What is being asked:
Write back, word for word, the lines from the one containing "Where should I" to the end of the listing below. Include nothing else, and no pictures.

━━━━━━━━━━━━━━━━

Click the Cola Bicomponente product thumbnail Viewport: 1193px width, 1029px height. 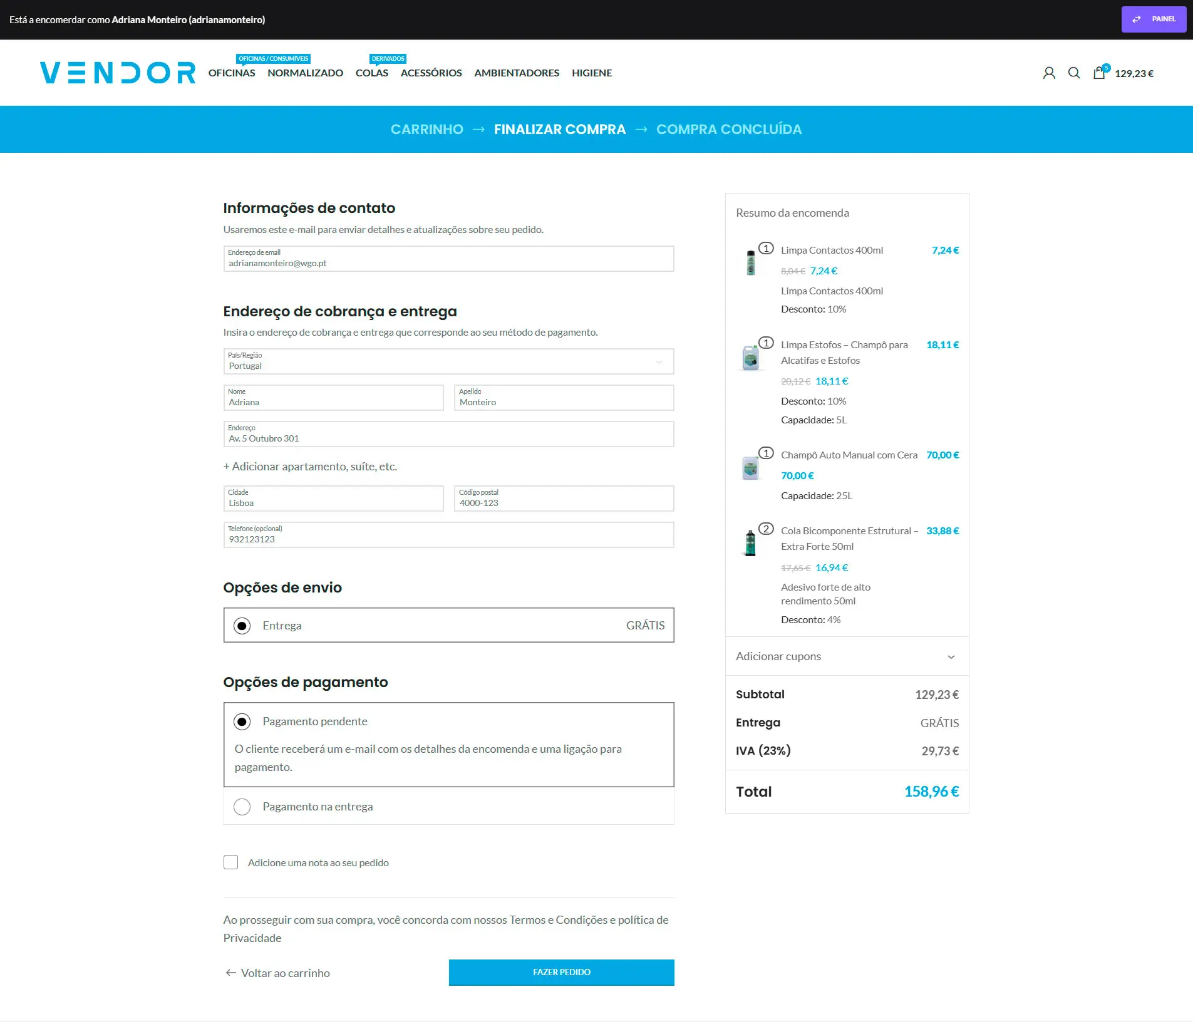pyautogui.click(x=750, y=544)
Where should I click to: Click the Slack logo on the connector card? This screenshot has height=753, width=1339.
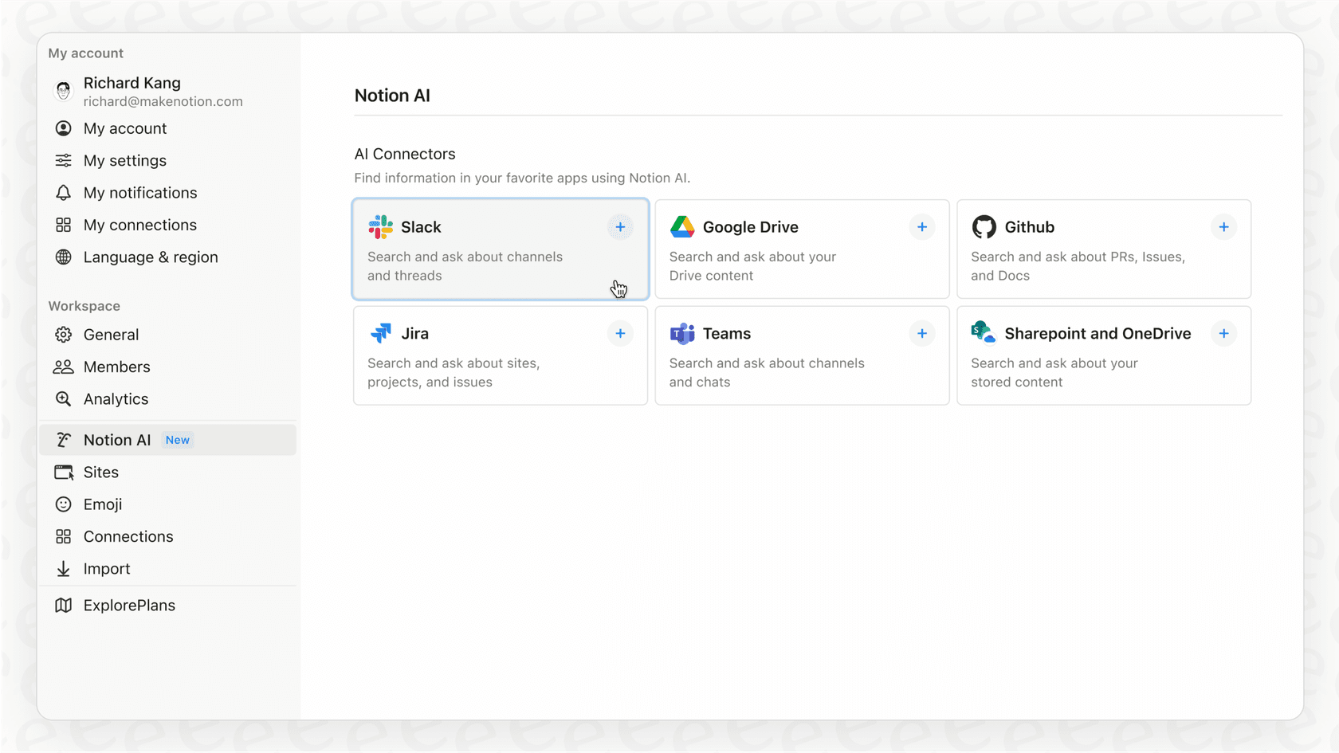[380, 226]

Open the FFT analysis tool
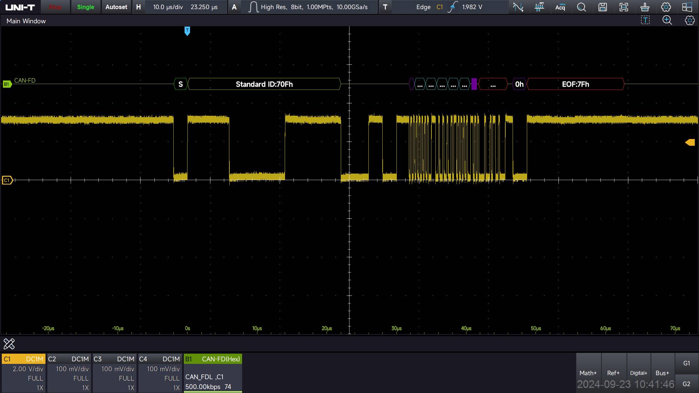[x=540, y=7]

━━━━━━━━━━━━━━━━

Result:
Where should I click to: Click the Slack logo on the connector card? This screenshot has height=753, width=1339.
[380, 226]

Open the FFT analysis tool
[x=540, y=7]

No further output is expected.